* **Aim of the task**:
Below are entries to return in full. Keep each one exact.

(Dataset records)

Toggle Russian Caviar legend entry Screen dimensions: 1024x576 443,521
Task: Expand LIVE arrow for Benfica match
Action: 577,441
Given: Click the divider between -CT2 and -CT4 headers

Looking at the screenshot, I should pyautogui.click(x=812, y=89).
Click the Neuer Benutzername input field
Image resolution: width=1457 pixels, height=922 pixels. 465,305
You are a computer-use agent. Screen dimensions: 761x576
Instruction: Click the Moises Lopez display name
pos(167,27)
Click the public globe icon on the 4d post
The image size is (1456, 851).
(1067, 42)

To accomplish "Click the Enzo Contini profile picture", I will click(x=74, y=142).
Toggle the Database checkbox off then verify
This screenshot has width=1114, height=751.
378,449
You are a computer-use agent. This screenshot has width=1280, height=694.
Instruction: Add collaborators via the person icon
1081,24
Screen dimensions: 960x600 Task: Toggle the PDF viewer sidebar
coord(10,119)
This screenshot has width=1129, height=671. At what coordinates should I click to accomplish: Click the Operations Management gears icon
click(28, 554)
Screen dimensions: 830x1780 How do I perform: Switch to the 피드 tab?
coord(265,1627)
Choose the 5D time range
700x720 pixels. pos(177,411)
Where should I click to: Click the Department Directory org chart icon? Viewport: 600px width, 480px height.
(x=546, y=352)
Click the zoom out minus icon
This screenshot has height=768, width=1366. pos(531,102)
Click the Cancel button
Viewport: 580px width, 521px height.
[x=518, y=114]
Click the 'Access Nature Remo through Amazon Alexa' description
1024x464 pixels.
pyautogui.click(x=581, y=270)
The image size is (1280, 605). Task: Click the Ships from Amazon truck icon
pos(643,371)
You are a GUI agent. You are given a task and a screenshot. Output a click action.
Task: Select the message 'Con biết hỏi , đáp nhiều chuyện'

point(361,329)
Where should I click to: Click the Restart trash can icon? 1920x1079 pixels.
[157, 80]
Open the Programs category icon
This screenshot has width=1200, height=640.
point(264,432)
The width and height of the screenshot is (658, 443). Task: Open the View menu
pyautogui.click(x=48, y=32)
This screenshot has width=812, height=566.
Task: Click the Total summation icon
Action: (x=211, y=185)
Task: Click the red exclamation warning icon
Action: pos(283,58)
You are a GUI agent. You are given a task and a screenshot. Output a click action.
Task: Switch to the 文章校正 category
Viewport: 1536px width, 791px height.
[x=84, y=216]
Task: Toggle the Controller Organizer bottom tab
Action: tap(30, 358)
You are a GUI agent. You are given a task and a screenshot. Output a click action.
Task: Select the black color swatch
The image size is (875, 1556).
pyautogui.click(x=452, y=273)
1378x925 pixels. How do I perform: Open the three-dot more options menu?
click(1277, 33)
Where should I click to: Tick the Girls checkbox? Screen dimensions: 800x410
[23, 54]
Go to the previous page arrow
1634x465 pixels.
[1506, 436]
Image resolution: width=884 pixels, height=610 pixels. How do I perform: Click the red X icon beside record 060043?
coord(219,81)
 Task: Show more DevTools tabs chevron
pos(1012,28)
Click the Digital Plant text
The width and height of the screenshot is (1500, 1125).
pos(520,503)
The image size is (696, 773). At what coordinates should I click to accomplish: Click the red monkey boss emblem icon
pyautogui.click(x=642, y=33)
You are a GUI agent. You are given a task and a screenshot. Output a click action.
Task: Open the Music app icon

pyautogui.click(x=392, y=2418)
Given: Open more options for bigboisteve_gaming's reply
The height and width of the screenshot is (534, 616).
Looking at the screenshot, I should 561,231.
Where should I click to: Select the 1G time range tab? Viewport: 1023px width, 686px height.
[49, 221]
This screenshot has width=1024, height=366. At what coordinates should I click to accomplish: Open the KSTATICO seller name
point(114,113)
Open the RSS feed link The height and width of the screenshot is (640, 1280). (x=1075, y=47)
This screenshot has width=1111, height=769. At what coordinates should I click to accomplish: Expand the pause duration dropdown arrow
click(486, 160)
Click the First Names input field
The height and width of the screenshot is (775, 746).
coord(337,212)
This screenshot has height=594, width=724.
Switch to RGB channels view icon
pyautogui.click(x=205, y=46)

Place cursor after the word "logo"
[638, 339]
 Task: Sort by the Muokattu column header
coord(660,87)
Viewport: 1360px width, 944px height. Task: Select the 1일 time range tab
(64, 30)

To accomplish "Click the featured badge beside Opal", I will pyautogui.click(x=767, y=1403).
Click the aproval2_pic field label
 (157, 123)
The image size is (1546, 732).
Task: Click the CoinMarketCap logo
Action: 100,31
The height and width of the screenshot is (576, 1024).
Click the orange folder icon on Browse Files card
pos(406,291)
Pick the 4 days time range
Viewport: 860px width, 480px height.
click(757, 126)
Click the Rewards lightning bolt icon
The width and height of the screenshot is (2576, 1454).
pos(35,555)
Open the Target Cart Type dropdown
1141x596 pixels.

* **Written response**:
Toggle Russian Caviar legend entry Screen dimensions: 1024x576 443,521
Task: Expand LIVE arrow for Benfica match
Action: 577,441
Given: Click the divider between -CT2 and -CT4 headers

Looking at the screenshot, I should pyautogui.click(x=812, y=89).
Click the Neuer Benutzername input field
Image resolution: width=1457 pixels, height=922 pixels. 465,305
You are a computer-use agent. Screen dimensions: 761x576
Instruction: Click the Moises Lopez display name
pos(167,27)
Click the public globe icon on the 4d post
The image size is (1456, 851).
(1067, 42)

To accomplish "Click the Enzo Contini profile picture", I will click(x=74, y=142).
Toggle the Database checkbox off then verify
This screenshot has width=1114, height=751.
378,449
You are a computer-use agent. This screenshot has width=1280, height=694.
Instruction: Add collaborators via the person icon
1081,24
Screen dimensions: 960x600 Task: Toggle the PDF viewer sidebar
coord(10,119)
This screenshot has width=1129, height=671. At what coordinates should I click to accomplish: Click the Operations Management gears icon
click(28, 554)
Screen dimensions: 830x1780 How do I perform: Switch to the 피드 tab?
coord(265,1627)
Choose the 5D time range
700x720 pixels. pos(177,411)
Where should I click to: Click the Department Directory org chart icon? Viewport: 600px width, 480px height.
(x=546, y=352)
Click the zoom out minus icon
This screenshot has height=768, width=1366. pos(531,102)
Click the Cancel button
Viewport: 580px width, 521px height.
[x=518, y=114]
Click the 'Access Nature Remo through Amazon Alexa' description
1024x464 pixels.
pyautogui.click(x=581, y=270)
The image size is (1280, 605). Task: Click the Ships from Amazon truck icon
pos(643,371)
You are a GUI agent. You are given a task and a screenshot. Output a click action.
Task: Select the message 'Con biết hỏi , đáp nhiều chuyện'

point(361,329)
Where should I click to: Click the Restart trash can icon? 1920x1079 pixels.
[157, 80]
Open the Programs category icon
This screenshot has width=1200, height=640.
point(264,432)
The width and height of the screenshot is (658, 443). Task: Open the View menu
pyautogui.click(x=48, y=32)
This screenshot has width=812, height=566.
Task: Click the Total summation icon
Action: (x=211, y=185)
Task: Click the red exclamation warning icon
Action: pos(283,58)
You are a GUI agent. You are given a task and a screenshot. Output a click action.
Task: Switch to the 文章校正 category
Viewport: 1536px width, 791px height.
[x=84, y=216]
Task: Toggle the Controller Organizer bottom tab
Action: tap(30, 358)
You are a GUI agent. You are given a task and a screenshot. Output a click action.
Task: Select the black color swatch
The image size is (875, 1556).
pyautogui.click(x=452, y=273)
1378x925 pixels. How do I perform: Open the three-dot more options menu?
click(1277, 33)
Where should I click to: Tick the Girls checkbox? Screen dimensions: 800x410
[23, 54]
Go to the previous page arrow
1634x465 pixels.
[1506, 436]
Image resolution: width=884 pixels, height=610 pixels. How do I perform: Click the red X icon beside record 060043?
coord(219,81)
 Task: Show more DevTools tabs chevron
pos(1012,28)
Click the Digital Plant text
The width and height of the screenshot is (1500, 1125).
pos(520,503)
The image size is (696, 773). At what coordinates should I click to accomplish: Click the red monkey boss emblem icon
pyautogui.click(x=642, y=33)
You are a GUI agent. You are given a task and a screenshot. Output a click action.
Task: Open the Music app icon

pyautogui.click(x=392, y=2418)
Given: Open more options for bigboisteve_gaming's reply
The height and width of the screenshot is (534, 616).
Looking at the screenshot, I should 561,231.
Where should I click to: Select the 1G time range tab? Viewport: 1023px width, 686px height.
[49, 221]
This screenshot has width=1024, height=366. At what coordinates should I click to accomplish: Open the KSTATICO seller name
point(114,113)
Open the RSS feed link The height and width of the screenshot is (640, 1280). (x=1075, y=47)
This screenshot has width=1111, height=769. At what coordinates should I click to accomplish: Expand the pause duration dropdown arrow
click(486, 160)
Click the First Names input field
The height and width of the screenshot is (775, 746).
coord(337,212)
This screenshot has height=594, width=724.
Switch to RGB channels view icon
pyautogui.click(x=205, y=46)

Place cursor after the word "logo"
[638, 339]
 Task: Sort by the Muokattu column header
coord(660,87)
Viewport: 1360px width, 944px height. Task: Select the 1일 time range tab
(64, 30)

To accomplish "Click the featured badge beside Opal", I will pyautogui.click(x=767, y=1403).
Click the aproval2_pic field label
 (157, 123)
The image size is (1546, 732).
Task: Click the CoinMarketCap logo
Action: 100,31
The height and width of the screenshot is (576, 1024).
Click the orange folder icon on Browse Files card
pos(406,291)
Pick the 4 days time range
Viewport: 860px width, 480px height.
click(757, 126)
Click the Rewards lightning bolt icon
The width and height of the screenshot is (2576, 1454).
pos(35,555)
Open the Target Cart Type dropdown
1141x596 pixels.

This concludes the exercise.